[Text and item location entries]
+++++

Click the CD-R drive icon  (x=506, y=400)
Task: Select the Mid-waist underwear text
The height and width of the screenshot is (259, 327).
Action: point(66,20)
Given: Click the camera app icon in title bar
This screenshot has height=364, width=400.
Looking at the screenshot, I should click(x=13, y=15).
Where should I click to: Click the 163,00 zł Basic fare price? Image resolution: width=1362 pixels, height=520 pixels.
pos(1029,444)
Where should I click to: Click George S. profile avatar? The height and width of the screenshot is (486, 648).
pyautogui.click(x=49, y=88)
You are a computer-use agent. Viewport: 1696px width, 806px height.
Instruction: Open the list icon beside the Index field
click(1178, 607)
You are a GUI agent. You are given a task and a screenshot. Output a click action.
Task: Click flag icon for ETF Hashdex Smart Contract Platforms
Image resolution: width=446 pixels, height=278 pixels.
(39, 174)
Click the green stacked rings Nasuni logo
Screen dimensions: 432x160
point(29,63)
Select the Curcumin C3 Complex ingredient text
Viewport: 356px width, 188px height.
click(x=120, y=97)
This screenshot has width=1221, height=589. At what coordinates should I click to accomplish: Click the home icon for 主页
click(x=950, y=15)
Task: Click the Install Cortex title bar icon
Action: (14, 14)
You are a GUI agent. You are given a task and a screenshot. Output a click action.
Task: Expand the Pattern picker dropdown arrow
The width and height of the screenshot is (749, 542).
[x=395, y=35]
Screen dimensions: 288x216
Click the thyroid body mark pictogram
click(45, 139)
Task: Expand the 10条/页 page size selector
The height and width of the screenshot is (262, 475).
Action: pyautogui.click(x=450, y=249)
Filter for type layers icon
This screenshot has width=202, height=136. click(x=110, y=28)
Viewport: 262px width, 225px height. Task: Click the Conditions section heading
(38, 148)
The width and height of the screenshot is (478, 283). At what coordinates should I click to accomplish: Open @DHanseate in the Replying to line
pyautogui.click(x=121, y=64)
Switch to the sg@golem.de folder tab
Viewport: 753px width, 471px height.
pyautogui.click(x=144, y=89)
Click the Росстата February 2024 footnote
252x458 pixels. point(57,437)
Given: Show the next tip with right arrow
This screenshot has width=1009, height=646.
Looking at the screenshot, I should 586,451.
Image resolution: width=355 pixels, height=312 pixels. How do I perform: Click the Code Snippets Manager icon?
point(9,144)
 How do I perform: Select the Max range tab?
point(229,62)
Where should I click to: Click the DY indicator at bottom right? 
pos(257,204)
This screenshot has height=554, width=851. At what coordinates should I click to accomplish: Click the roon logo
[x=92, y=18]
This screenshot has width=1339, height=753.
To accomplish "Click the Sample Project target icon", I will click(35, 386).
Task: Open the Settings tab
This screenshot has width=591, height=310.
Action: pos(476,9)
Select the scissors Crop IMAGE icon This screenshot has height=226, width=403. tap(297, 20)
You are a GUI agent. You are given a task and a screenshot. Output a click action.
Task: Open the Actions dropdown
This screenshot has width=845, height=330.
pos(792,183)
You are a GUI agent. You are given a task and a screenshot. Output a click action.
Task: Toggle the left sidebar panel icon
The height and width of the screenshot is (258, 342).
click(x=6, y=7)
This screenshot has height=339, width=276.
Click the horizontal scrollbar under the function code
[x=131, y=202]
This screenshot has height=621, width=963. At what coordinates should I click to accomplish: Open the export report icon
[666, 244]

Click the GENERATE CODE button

+++++

• Task
Copy out the lines of the listing word for word, starting at the line that contains "Given: Show the next tip with right arrow" and ending at the last line of the listing.

• Response to the task
Given: Show the next tip with right arrow
This screenshot has width=1009, height=646.
Looking at the screenshot, I should 586,451.
Image resolution: width=355 pixels, height=312 pixels. How do I perform: Click the Code Snippets Manager icon?
point(9,144)
 How do I perform: Select the Max range tab?
point(229,62)
Where should I click to: Click the DY indicator at bottom right? 
pos(257,204)
This screenshot has height=554, width=851. At what coordinates should I click to accomplish: Click the roon logo
[x=92, y=18]
This screenshot has width=1339, height=753.
To accomplish "Click the Sample Project target icon", I will click(35, 386).
Task: Open the Settings tab
This screenshot has width=591, height=310.
Action: pos(476,9)
Select the scissors Crop IMAGE icon This screenshot has height=226, width=403. tap(297, 20)
You are a GUI agent. You are given a task and a screenshot. Output a click action.
Task: Open the Actions dropdown
This screenshot has width=845, height=330.
pos(792,183)
You are a GUI agent. You are given a task and a screenshot. Output a click action.
Task: Toggle the left sidebar panel icon
The height and width of the screenshot is (258, 342).
click(x=6, y=7)
This screenshot has height=339, width=276.
Click the horizontal scrollbar under the function code
[x=131, y=202]
This screenshot has height=621, width=963. At what coordinates should I click to accomplish: Open the export report icon
[666, 244]

Click the GENERATE CODE button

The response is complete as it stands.